INFORMATION
»»

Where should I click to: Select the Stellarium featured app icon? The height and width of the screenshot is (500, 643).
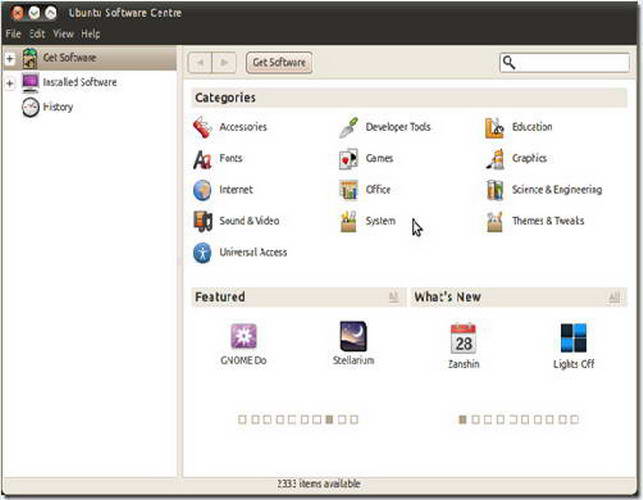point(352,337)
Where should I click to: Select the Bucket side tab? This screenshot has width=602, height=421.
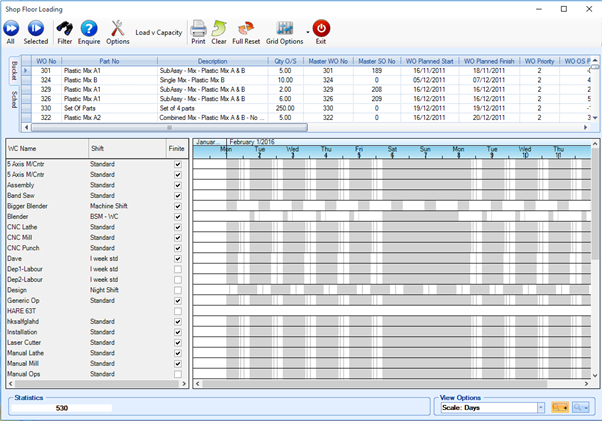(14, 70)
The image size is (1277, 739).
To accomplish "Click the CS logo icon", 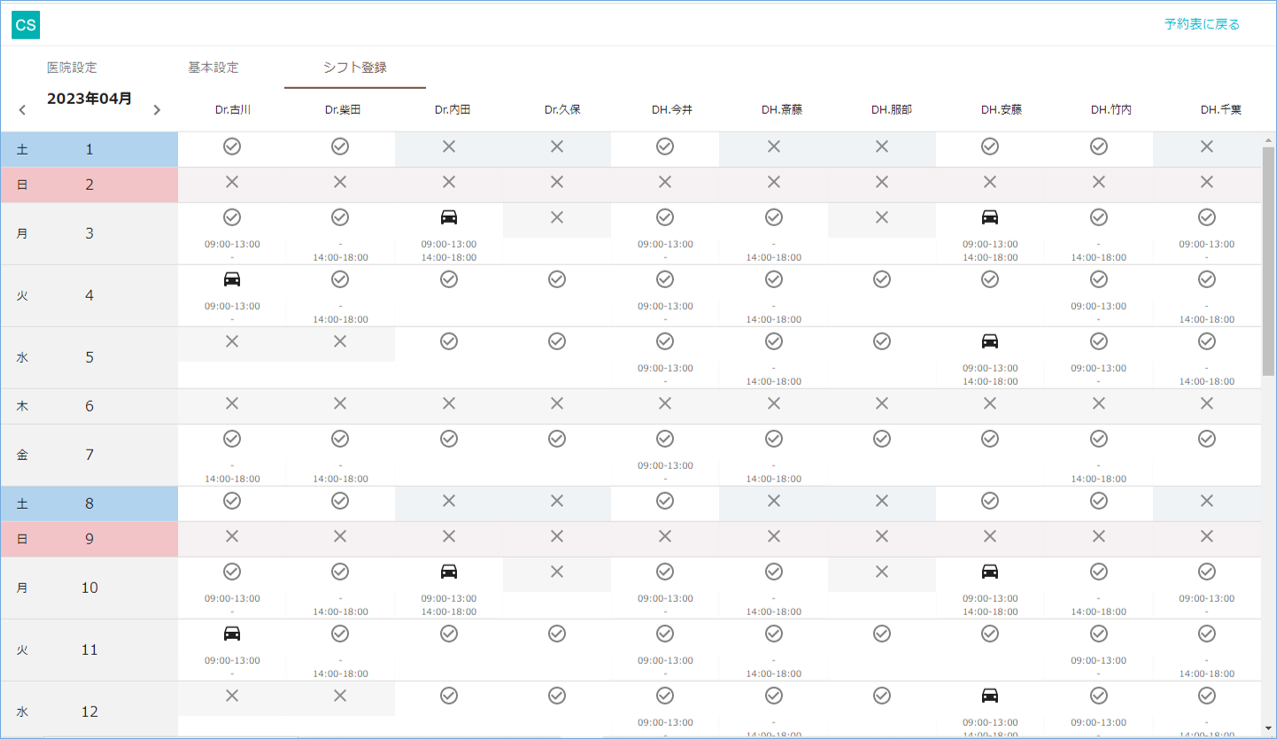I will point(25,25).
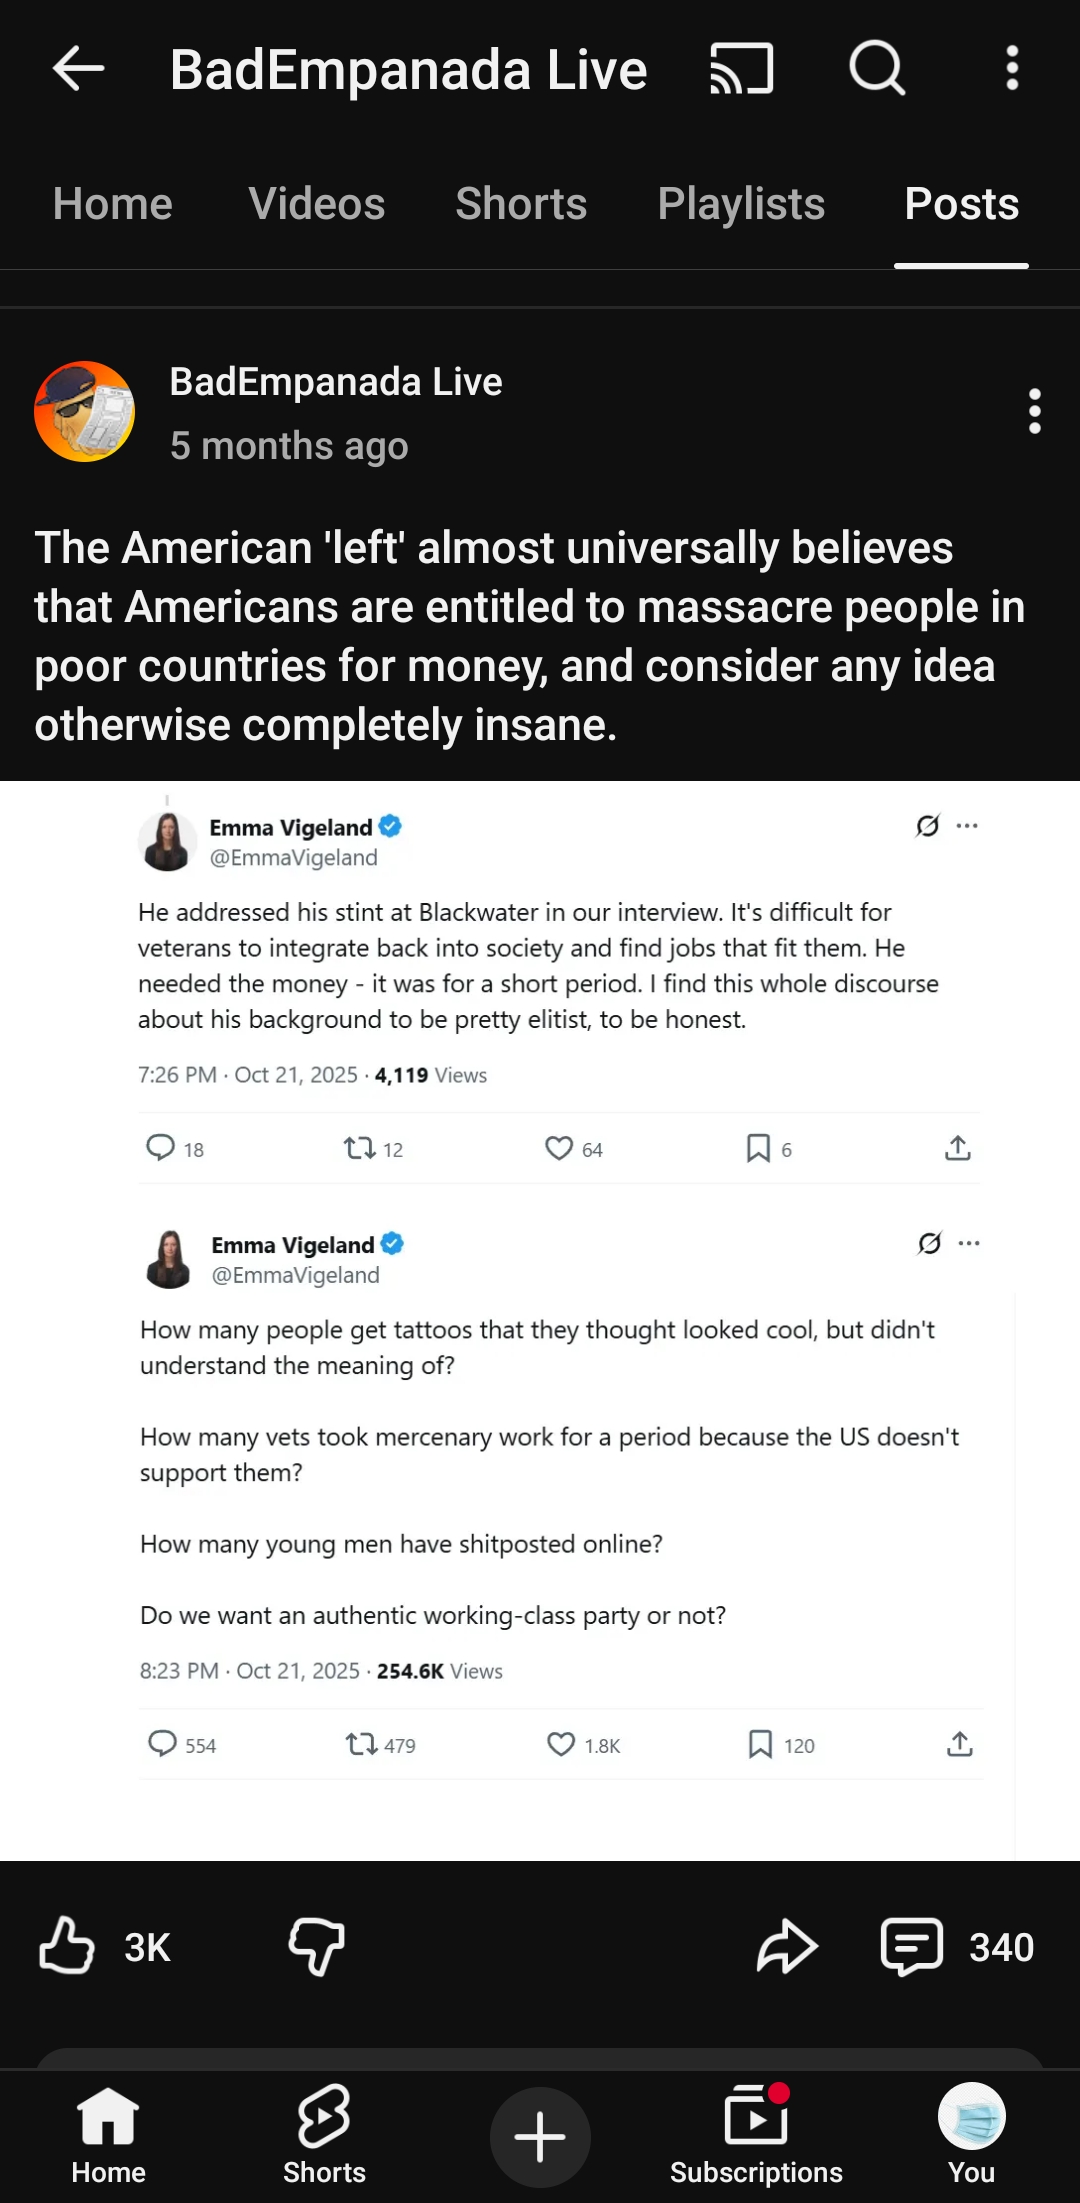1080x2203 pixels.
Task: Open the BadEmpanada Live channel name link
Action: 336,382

««

WHAT TO PRODUCE
From the first line of the listing above, repeat every line through the one holding "The image size is (1277, 739).". Both ends count, and pictures stay out.

ANSWER SPACE
Where should I click to: Select the Stellarium featured app icon? The height and width of the screenshot is (500, 643).
point(352,337)
Where should I click to: Select the Bucket side tab? This screenshot has width=602, height=421.
(14, 70)
The image size is (1277, 739).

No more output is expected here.